**Goal of the exercise:** Keep every line of the data below that has the string "from" and present those lines.

[Collected data]

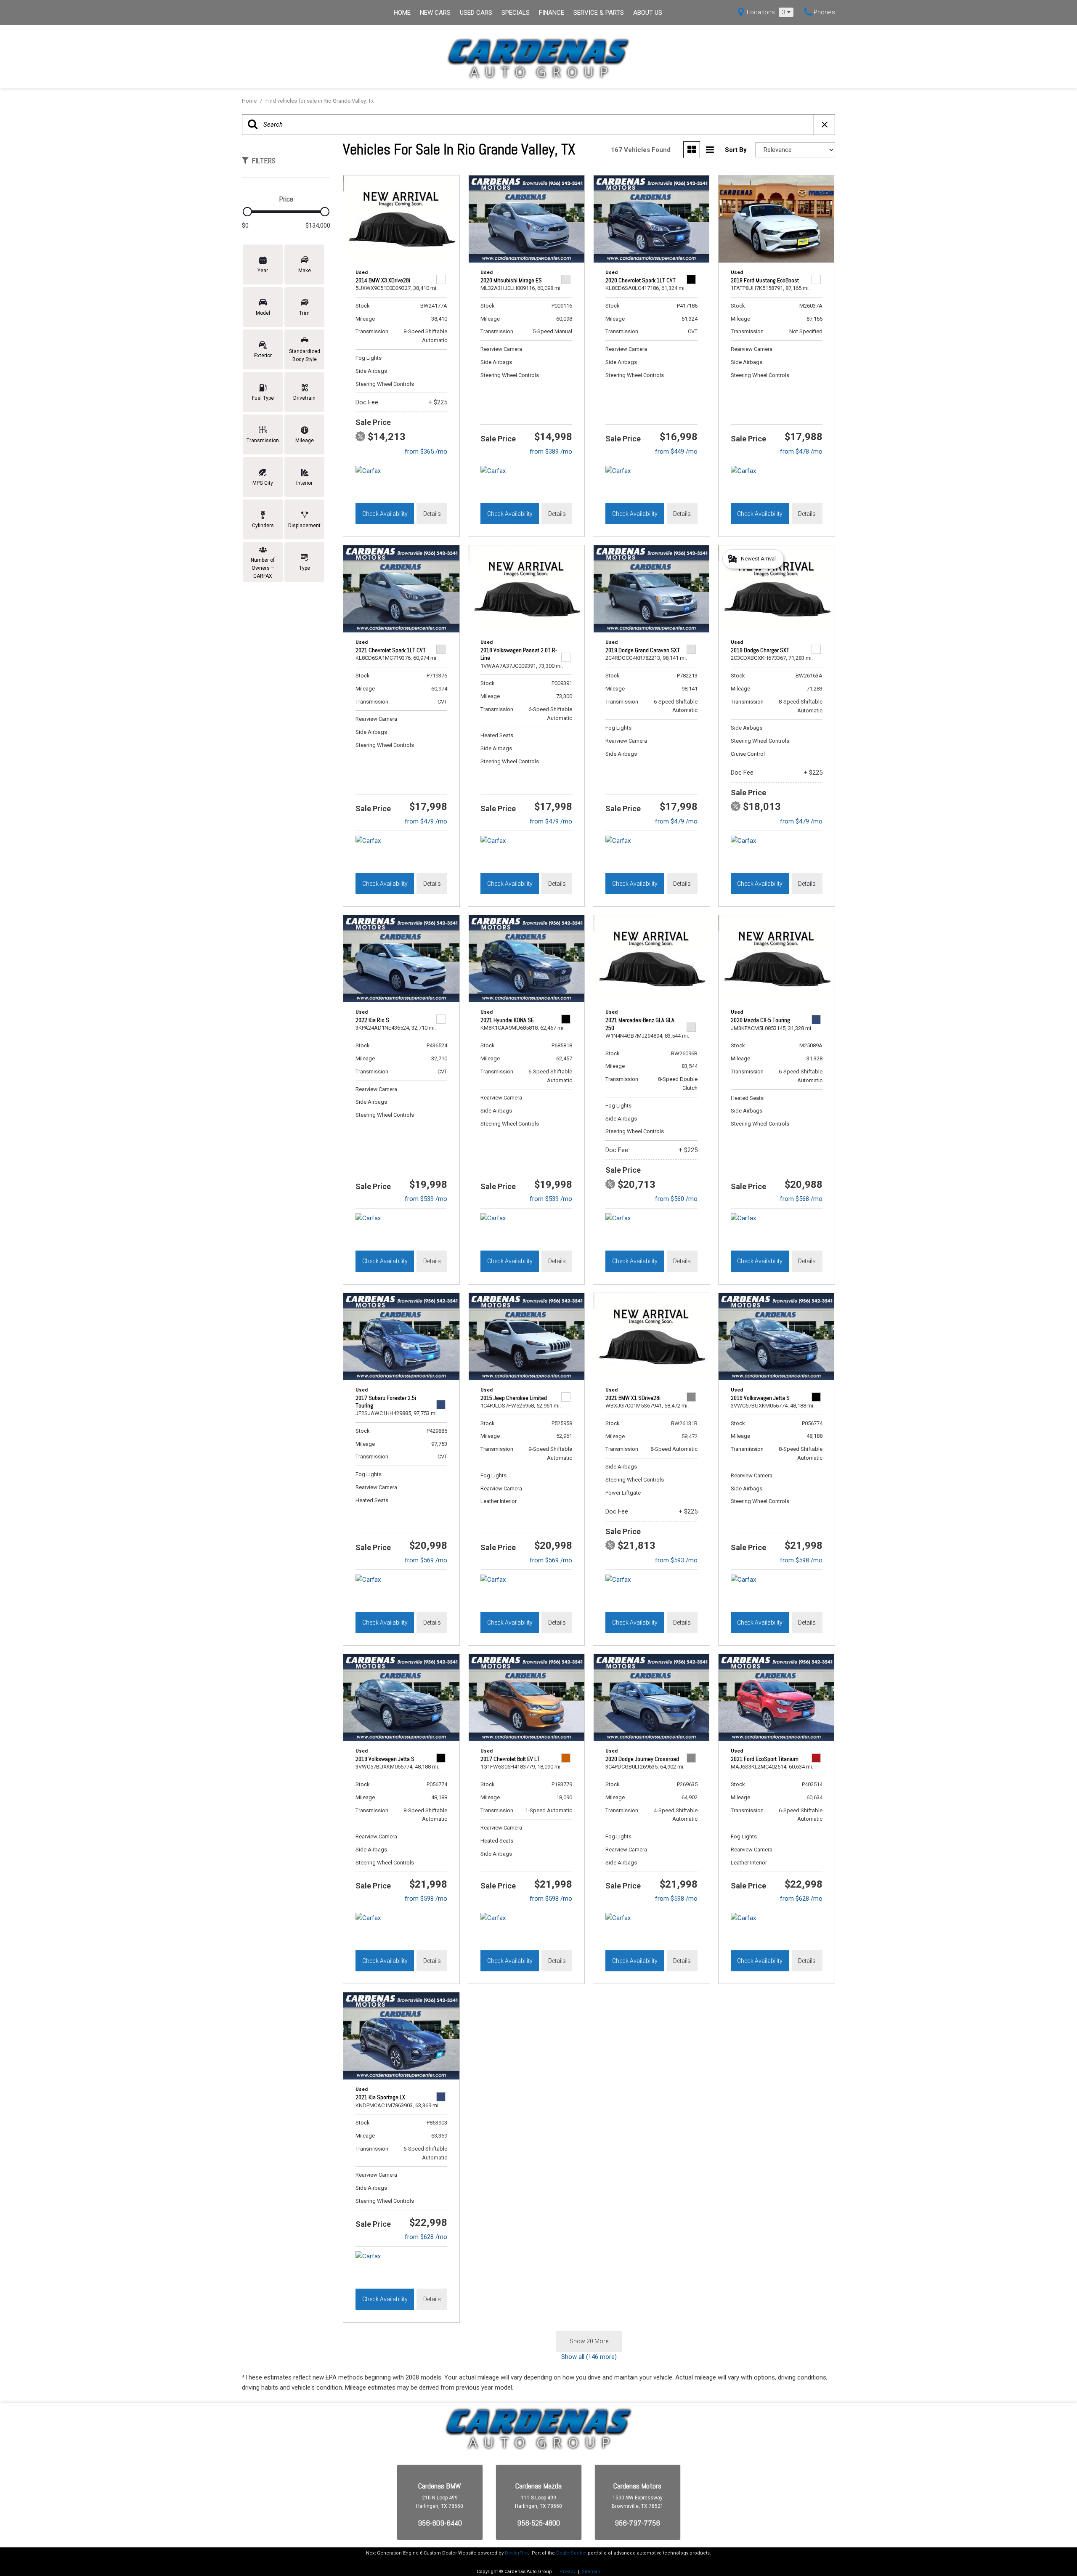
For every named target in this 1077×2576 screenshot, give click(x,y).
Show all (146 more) (589, 2357)
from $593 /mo (676, 1560)
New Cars (435, 12)
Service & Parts (598, 12)
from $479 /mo (426, 821)
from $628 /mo (801, 1898)
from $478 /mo (801, 451)
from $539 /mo (426, 1199)
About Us (647, 12)
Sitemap (591, 2571)
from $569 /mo (426, 1560)
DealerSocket (571, 2553)
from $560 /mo (676, 1199)
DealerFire (516, 2553)
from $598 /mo (801, 1560)
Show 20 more (589, 2341)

**Reply:**
from $593 /mo (676, 1560)
from $479 /mo (426, 821)
from $628 /mo (801, 1898)
from $478 /mo (801, 451)
from $539 /mo (426, 1199)
from $569 /mo (426, 1560)
from $560 /mo (676, 1199)
from $598 /mo (801, 1560)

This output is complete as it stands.